# Exercise:
Omit any pictures, and restate word for word only the lines from the one with "Viewport: 1004px width, 565px" through the end of the data below.

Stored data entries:
________________

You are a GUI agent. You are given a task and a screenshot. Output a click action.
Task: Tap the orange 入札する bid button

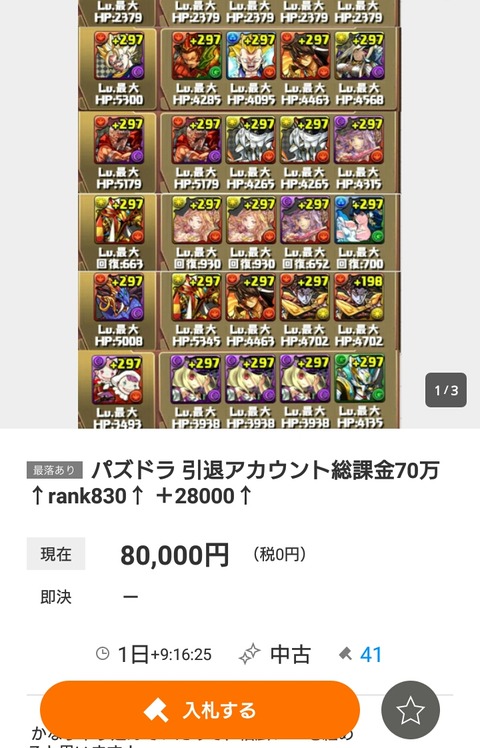tap(199, 710)

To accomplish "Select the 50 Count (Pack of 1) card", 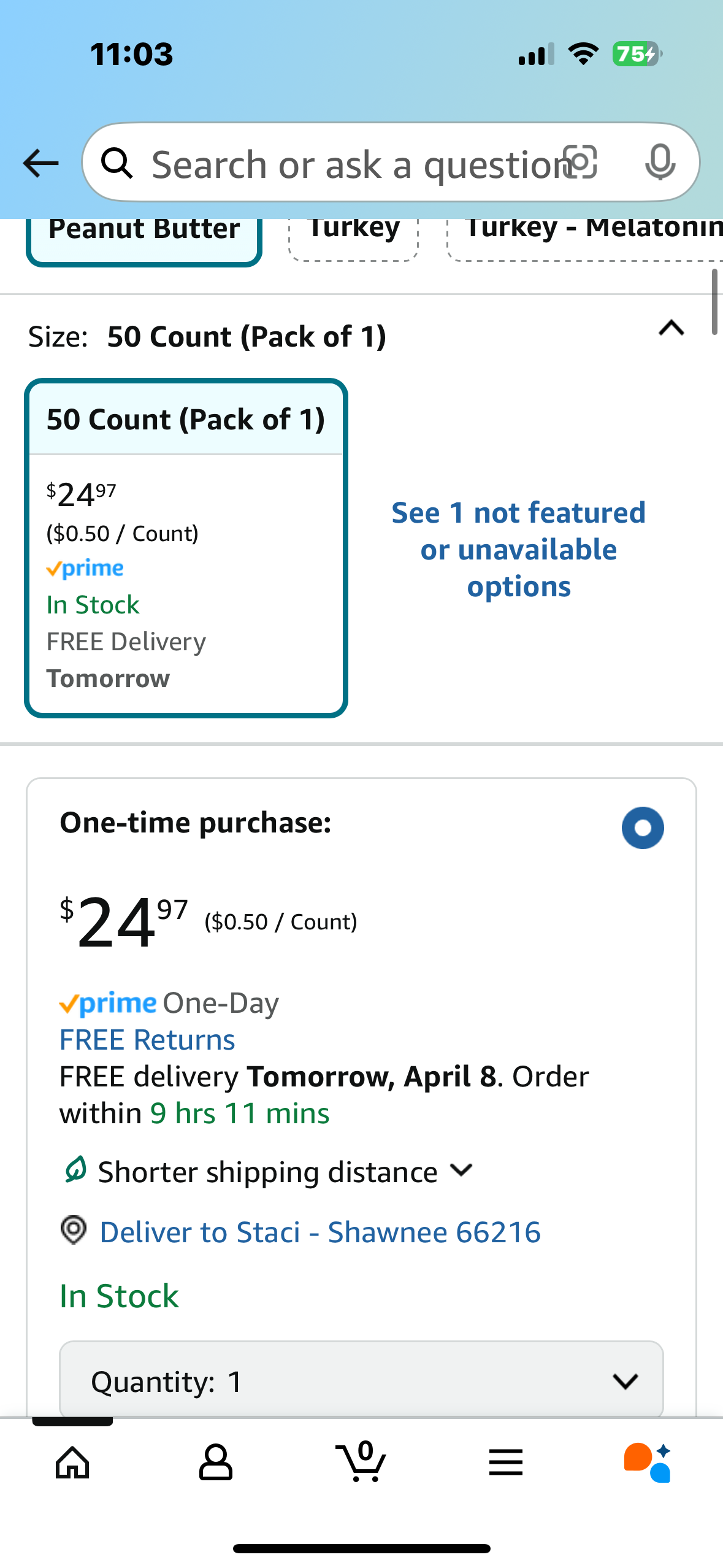I will pyautogui.click(x=186, y=548).
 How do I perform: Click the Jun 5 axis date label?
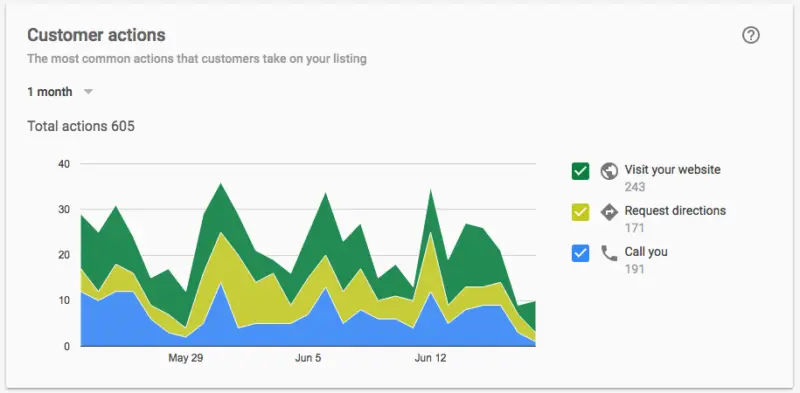coord(308,358)
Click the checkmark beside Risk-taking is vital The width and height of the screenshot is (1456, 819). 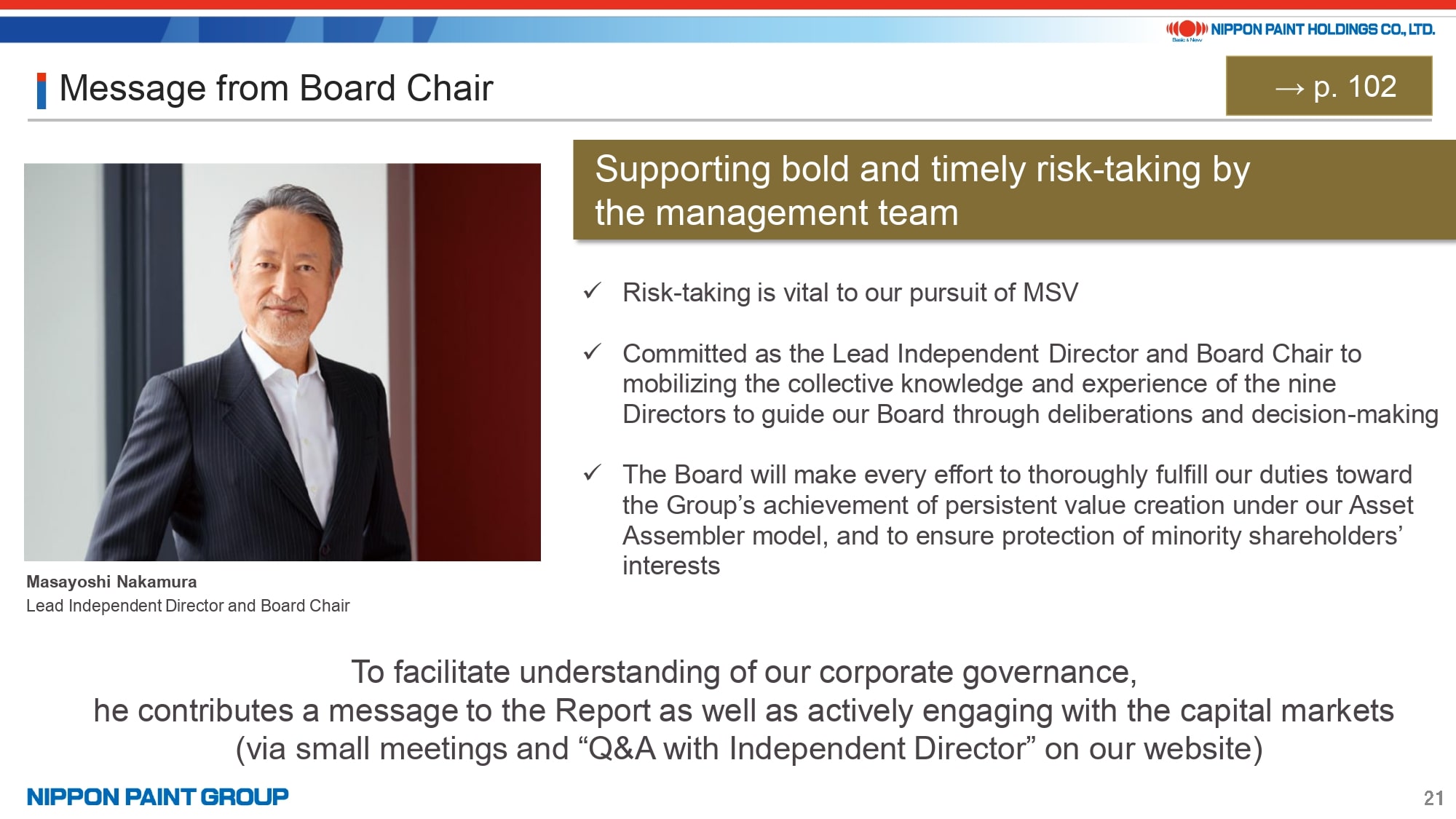point(592,291)
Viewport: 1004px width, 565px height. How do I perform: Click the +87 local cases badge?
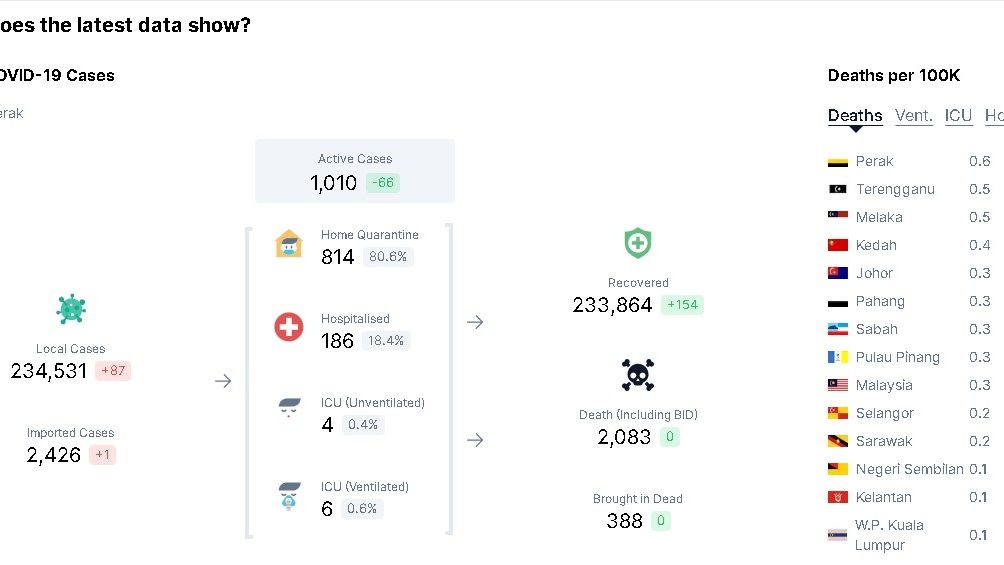[x=113, y=371]
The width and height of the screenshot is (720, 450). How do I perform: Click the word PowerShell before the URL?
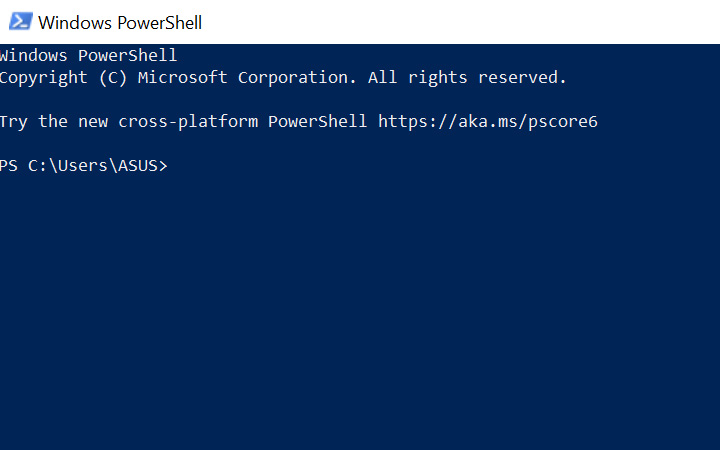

________________

# Written response:
Viewport: 1004px width, 565px height. How do I perform: Click the +87 local cases badge?
[x=113, y=371]
The width and height of the screenshot is (720, 450). How do I perform: Click the word PowerShell before the URL?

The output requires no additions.